Input data
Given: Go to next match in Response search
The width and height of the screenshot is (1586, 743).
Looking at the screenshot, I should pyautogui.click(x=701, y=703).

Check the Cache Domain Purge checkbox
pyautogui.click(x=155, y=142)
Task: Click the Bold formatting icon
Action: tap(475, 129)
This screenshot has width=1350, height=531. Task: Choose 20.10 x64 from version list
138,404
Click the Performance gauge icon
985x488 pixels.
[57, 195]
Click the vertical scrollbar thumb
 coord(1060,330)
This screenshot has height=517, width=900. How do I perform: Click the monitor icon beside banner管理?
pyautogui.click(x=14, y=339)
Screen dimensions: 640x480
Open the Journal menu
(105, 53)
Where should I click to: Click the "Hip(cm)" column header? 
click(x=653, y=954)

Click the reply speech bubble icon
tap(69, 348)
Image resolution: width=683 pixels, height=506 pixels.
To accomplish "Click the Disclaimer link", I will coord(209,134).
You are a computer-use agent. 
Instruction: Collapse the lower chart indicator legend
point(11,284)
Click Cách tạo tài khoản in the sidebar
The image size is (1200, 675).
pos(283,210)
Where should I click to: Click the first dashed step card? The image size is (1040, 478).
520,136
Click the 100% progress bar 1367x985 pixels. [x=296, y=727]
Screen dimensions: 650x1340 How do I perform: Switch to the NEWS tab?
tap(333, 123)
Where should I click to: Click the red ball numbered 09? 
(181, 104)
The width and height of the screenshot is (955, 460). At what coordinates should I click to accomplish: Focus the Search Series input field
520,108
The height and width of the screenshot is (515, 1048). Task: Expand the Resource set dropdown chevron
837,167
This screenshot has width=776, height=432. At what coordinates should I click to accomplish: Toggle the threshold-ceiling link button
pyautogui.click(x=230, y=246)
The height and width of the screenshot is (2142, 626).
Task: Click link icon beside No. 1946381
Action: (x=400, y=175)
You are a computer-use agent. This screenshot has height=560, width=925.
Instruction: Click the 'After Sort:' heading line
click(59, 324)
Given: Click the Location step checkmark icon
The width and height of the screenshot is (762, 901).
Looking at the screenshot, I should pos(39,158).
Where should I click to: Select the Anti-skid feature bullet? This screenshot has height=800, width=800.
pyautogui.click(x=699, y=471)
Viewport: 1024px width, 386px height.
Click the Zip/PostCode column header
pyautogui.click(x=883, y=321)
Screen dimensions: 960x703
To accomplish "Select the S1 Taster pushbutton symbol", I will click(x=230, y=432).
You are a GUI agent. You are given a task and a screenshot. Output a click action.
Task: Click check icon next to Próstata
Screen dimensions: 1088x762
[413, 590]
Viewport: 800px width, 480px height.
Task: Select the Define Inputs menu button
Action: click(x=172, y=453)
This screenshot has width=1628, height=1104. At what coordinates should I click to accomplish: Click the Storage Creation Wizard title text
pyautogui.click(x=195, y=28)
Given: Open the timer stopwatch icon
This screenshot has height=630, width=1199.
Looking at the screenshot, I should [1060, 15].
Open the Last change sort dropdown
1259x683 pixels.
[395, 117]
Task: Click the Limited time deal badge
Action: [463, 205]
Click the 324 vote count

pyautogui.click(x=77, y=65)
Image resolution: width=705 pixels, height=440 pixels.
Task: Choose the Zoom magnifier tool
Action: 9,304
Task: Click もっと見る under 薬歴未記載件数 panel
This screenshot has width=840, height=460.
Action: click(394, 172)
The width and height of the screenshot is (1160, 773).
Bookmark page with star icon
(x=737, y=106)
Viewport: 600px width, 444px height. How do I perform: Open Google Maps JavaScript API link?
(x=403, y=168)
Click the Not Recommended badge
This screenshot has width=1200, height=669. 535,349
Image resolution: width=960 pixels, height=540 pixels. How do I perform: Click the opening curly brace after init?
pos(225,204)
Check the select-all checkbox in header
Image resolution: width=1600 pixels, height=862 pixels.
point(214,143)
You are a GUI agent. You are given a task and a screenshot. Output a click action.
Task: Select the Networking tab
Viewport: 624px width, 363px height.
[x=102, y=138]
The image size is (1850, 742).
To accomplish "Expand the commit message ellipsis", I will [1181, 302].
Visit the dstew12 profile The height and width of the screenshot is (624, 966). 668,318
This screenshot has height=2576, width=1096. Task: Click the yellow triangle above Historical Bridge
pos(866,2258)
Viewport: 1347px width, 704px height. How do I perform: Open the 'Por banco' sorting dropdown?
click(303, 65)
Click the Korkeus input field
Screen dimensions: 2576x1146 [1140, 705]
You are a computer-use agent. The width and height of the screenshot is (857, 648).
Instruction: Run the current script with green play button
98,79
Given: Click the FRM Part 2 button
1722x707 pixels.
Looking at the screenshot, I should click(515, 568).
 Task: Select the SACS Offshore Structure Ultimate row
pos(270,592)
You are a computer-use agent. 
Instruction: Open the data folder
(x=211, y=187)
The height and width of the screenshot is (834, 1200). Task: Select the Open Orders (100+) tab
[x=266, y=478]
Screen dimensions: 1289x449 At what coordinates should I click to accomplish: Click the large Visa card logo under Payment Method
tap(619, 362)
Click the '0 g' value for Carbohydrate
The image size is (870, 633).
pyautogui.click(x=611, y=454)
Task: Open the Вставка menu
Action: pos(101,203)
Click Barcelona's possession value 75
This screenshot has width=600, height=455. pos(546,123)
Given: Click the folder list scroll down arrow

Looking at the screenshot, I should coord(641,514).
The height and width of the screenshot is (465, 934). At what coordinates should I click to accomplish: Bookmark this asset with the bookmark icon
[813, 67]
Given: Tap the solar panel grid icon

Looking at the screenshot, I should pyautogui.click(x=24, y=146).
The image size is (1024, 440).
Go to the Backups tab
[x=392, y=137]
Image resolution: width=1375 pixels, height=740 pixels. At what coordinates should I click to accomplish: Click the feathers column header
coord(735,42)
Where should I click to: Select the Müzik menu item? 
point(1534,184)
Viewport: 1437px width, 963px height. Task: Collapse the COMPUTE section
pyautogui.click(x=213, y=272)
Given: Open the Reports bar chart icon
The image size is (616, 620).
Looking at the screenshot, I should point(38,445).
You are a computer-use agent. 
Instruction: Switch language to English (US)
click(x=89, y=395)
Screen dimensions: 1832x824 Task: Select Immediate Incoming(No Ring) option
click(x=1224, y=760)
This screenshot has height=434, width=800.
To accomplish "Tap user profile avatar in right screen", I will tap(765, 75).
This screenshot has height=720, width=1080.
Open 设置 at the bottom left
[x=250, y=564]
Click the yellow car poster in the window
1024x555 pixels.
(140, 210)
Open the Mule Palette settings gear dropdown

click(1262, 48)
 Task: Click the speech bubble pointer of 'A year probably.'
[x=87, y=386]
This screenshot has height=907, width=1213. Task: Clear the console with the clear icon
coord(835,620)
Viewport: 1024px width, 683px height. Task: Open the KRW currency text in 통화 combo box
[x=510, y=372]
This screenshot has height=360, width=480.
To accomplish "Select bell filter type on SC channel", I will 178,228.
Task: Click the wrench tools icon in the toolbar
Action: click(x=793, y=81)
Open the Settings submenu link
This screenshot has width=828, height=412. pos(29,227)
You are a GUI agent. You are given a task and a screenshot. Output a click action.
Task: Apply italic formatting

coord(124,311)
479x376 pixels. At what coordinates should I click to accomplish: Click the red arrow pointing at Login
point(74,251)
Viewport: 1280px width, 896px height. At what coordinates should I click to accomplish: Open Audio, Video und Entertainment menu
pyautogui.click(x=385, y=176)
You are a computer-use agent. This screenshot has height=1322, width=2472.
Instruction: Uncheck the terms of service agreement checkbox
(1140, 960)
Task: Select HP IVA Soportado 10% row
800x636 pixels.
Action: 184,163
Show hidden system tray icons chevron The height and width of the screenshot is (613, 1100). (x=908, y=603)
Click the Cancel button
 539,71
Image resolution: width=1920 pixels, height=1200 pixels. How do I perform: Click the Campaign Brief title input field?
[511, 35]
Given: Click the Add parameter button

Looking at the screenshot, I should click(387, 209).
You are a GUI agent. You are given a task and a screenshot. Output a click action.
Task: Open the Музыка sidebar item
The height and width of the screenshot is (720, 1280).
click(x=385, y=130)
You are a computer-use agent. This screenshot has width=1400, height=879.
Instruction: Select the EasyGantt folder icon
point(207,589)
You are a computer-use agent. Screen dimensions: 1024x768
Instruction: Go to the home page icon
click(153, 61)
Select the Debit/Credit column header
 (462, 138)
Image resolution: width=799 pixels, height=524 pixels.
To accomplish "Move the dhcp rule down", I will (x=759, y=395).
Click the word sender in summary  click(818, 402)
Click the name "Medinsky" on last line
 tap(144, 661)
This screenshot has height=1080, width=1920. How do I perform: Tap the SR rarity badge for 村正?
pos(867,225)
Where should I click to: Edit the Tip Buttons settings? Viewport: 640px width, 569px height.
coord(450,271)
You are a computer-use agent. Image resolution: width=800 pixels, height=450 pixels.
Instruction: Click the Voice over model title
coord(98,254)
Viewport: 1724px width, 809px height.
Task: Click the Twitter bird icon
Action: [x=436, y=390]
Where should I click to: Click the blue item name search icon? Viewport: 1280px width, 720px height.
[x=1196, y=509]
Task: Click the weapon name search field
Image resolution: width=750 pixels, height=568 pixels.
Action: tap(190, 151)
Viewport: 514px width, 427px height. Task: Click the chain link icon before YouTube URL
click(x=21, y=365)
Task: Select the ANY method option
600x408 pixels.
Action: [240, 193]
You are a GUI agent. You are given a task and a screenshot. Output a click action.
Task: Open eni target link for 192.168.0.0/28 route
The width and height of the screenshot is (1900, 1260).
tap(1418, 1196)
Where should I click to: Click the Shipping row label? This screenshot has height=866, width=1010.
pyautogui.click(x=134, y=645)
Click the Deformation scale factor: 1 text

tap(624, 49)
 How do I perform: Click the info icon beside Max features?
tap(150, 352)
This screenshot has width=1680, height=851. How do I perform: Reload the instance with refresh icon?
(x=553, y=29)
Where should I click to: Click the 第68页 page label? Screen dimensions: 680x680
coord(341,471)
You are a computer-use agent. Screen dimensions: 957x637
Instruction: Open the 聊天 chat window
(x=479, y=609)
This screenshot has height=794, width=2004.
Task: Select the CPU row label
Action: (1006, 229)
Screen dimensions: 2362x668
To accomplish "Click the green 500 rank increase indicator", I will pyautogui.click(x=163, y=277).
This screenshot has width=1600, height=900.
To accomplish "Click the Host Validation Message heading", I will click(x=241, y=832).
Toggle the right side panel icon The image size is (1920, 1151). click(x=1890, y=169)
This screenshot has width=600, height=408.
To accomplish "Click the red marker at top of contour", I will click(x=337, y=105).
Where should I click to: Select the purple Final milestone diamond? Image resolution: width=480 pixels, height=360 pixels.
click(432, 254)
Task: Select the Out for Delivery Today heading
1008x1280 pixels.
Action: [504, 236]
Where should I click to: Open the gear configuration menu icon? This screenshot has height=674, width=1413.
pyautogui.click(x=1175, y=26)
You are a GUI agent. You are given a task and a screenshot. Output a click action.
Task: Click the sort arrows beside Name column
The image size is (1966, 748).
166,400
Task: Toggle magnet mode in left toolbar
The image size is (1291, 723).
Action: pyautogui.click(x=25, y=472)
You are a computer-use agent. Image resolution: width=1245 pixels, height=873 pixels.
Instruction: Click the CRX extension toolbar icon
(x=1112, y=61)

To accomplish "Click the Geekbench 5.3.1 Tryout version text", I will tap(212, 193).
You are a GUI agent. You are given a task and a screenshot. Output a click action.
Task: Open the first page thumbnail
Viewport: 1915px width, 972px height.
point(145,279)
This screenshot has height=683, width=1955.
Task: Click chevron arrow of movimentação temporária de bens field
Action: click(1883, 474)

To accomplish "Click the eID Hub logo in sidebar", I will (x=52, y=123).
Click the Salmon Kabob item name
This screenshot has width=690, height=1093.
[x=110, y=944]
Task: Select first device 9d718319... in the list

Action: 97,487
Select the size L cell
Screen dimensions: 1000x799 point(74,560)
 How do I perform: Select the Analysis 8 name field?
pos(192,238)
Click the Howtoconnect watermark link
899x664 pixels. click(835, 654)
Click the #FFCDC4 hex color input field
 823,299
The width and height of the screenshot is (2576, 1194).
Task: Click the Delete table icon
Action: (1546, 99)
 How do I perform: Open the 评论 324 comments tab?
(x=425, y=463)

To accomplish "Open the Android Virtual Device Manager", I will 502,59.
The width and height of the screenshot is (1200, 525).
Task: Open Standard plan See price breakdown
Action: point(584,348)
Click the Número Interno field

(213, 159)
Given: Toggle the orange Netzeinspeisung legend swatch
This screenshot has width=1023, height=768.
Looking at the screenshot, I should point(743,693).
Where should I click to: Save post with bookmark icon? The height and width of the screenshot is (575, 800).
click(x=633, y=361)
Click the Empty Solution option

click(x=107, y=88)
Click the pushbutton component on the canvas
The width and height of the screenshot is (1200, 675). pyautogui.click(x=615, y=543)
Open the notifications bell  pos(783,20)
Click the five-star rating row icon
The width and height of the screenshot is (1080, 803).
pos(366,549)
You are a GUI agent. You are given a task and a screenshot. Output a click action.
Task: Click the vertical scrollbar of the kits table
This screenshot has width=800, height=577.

Task requirements
Using the records above, write out exactly the lines between the one holding "has height=1322, width=2472." and the one holding "Task: Open the Музыка sidebar item", inclusive; leave everything else out.

Finished exercise
You are a computer-use agent. This screenshot has height=1322, width=2472.
Instruction: Uncheck the terms of service agreement checkbox
(1140, 960)
Task: Select HP IVA Soportado 10% row
800x636 pixels.
Action: 184,163
Show hidden system tray icons chevron The height and width of the screenshot is (613, 1100). (x=908, y=603)
Click the Cancel button
 539,71
Image resolution: width=1920 pixels, height=1200 pixels. How do I perform: Click the Campaign Brief title input field?
[511, 35]
Given: Click the Add parameter button

Looking at the screenshot, I should click(387, 209).
You are a GUI agent. You are given a task and a screenshot. Output a click action.
Task: Open the Музыка sidebar item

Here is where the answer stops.